▶ **WORK ITEM**: Count the lines below that hold "checkbox". Give the number without comment.

▶ **SUPPLIED DATA**:
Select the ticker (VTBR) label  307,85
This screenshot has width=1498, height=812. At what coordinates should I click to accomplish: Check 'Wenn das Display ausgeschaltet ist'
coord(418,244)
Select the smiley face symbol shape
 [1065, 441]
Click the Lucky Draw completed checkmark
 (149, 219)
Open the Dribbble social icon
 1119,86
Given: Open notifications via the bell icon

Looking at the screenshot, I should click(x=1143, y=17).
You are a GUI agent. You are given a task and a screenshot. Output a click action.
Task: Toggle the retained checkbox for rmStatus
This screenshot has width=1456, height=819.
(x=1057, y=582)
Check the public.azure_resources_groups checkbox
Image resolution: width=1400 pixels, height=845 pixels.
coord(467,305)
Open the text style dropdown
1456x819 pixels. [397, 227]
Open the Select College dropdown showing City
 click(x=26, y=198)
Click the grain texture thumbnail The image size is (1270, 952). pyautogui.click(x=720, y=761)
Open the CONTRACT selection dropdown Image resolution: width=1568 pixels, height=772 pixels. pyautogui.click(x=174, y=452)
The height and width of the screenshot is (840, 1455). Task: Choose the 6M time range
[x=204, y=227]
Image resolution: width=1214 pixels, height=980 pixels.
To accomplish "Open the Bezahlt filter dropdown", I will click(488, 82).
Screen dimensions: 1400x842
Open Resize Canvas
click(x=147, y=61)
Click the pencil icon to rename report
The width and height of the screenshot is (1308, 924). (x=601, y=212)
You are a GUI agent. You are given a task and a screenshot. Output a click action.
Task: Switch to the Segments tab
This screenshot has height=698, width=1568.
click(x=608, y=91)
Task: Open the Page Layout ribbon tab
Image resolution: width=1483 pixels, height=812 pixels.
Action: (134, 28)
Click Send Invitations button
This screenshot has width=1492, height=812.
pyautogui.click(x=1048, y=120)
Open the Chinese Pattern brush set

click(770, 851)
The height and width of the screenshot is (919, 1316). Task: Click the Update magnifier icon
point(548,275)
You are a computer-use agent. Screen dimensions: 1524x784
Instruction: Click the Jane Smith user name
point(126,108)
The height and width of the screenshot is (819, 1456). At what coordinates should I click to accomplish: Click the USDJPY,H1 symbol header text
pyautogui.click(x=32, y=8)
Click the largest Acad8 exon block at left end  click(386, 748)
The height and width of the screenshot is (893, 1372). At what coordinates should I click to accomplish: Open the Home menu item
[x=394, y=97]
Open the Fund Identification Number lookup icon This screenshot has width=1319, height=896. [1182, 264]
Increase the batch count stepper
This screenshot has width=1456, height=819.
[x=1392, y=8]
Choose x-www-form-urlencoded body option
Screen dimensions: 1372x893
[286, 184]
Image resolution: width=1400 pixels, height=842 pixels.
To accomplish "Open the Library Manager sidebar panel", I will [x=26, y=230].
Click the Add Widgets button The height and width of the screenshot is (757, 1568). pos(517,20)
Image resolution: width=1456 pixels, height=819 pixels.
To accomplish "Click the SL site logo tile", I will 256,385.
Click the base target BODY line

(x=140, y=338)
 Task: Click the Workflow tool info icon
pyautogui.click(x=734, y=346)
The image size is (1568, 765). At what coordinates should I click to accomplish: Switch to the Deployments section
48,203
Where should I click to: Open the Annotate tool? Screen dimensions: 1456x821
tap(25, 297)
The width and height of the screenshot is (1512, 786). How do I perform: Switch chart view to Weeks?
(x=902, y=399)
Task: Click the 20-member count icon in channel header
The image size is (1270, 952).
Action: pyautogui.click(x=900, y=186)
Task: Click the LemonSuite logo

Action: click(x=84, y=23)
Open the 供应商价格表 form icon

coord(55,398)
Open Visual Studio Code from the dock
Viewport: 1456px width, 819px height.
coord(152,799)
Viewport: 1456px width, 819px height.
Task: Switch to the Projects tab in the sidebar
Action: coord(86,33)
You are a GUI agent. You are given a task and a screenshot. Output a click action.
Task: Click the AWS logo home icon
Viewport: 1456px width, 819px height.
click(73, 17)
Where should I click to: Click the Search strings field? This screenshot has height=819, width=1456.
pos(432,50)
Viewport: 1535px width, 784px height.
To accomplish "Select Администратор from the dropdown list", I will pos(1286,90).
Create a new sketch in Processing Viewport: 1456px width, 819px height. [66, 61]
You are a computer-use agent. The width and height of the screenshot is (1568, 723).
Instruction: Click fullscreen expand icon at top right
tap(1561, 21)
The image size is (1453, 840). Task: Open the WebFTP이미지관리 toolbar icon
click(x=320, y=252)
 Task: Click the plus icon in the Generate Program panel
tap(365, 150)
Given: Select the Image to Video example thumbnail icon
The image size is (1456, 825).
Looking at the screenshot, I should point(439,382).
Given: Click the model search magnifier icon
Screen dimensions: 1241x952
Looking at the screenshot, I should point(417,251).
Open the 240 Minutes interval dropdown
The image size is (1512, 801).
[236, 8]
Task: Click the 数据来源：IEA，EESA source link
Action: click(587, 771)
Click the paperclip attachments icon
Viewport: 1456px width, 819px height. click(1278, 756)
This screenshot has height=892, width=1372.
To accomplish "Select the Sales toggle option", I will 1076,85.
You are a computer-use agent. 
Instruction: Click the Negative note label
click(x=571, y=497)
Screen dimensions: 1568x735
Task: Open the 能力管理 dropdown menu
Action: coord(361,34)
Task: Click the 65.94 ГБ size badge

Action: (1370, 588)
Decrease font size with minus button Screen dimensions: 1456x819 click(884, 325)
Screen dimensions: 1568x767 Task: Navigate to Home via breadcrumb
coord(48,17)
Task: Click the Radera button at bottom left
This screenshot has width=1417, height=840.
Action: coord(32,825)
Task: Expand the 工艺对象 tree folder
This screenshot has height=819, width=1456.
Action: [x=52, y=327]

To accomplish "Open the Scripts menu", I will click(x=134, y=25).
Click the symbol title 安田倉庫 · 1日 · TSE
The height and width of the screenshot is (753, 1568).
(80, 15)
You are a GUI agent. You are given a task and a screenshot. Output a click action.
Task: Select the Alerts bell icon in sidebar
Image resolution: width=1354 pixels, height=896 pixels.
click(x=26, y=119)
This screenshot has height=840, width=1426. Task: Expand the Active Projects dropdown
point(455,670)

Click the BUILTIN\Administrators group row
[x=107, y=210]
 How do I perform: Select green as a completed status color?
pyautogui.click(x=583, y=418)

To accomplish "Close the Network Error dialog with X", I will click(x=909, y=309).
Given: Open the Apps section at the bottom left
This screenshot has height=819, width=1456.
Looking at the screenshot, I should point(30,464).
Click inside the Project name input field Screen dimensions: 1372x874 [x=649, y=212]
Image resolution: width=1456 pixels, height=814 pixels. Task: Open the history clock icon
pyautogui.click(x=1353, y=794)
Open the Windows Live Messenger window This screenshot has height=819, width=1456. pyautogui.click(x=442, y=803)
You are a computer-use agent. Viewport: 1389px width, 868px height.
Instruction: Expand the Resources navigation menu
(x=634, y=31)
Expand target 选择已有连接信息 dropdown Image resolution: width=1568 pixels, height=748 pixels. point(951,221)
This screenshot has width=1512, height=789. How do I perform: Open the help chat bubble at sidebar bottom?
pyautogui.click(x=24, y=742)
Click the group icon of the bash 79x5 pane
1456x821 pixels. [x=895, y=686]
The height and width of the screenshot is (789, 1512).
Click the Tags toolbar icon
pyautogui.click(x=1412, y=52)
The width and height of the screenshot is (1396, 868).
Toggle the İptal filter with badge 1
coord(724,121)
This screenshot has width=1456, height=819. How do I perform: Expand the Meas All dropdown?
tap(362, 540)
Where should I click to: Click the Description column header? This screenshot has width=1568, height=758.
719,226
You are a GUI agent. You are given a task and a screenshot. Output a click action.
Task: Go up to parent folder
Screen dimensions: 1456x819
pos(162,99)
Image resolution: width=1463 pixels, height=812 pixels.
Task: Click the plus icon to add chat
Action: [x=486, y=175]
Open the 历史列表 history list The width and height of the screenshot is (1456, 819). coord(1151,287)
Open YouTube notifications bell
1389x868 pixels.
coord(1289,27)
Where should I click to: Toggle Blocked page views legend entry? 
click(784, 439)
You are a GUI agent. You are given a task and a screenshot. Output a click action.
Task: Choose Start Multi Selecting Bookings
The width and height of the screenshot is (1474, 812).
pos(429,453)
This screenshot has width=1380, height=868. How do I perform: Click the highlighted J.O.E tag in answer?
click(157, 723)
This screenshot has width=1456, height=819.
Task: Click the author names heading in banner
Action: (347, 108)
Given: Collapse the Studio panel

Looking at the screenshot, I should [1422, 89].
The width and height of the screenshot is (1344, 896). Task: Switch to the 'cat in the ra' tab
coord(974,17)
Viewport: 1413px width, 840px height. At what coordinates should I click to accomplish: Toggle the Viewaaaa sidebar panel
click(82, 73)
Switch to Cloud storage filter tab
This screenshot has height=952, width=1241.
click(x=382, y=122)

▶ **RESULT FOR THIS TASK**: 2